MH17 Crash Site: Investigators Find More Remains, Access For A Third Straight Day

MH17 Crash Site
Investigators had access to the MH17 crash site on Sunday. Picture, wreckage of the Boeing 777 at a checkpoint left by pro-Russian separatists near the village of Rozsypne.

Investigators found more remains of MH17 victims at the crash site Saturday. The remains were sent to Kharkiv and will be transported to the Netherlands for identification. The international team of investigators had access to the crash site Sunday as a local cease-fire continues to hold despite fighting at the edge of the city of Donetsk.
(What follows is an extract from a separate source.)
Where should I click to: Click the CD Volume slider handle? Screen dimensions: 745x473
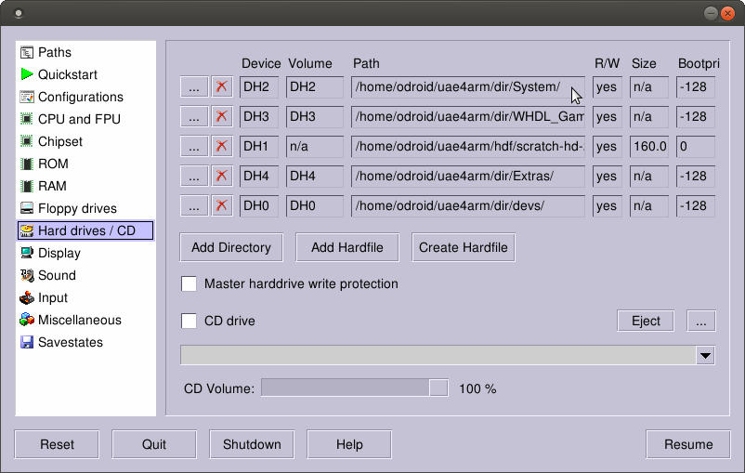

The Associated Press reports the remains were sent to Kharkiv in refrigerated trucks and the investigators are continuing to search the MH17 crash site for the remains of 80 bodies. The Organization for Security and Co-operation in Europe, or OSCE, said the investigators had access to the crash site and will search a field near the village of Rozsypne.

 

 

Pieter-Jaap Aalbersberg, head of the search team, said the team focused on a chicken farm near the village of Grabavo Saturday. 

“The 70 police officers and experts continued to search the area around the chicken farm near the village of Grabovo," Aalbersberg said in a statement. "Today [Saturday] they were aided in their efforts by two sniffer dogs. Yesterday [Friday], they managed to cover a five-by-five-meter [269-square-foot) demarcated patch of ground in two hours. Today, because they had more time, the experts were able to comb through a bigger area. They again found human remains and personal belongings.”

As investigators continue recovery efforts, heavy fighting has been reported around the city of Donetsk as Ukraine looks to take over the city currently controlled by pro-Russian separatists. Six civilian casualties were reported on Sunday as fighting continued around Donetsk and Luhansk, Reuters reported.

Ukraine Crisis Fighting continues in eastern Ukraine, including in the cities of Donetsk, Luhansk and Pervomaisk.

MH17 was shot down July 17 in the separatist-controlled region of Donetsk, with the U.S. State Department saying separatists accidently downed the plane using a surface-to-air missile system. The fighting has hindered recovery efforts at the crash site but a local cease-fire over the last few days has let investigators conduct thorough searches at the site.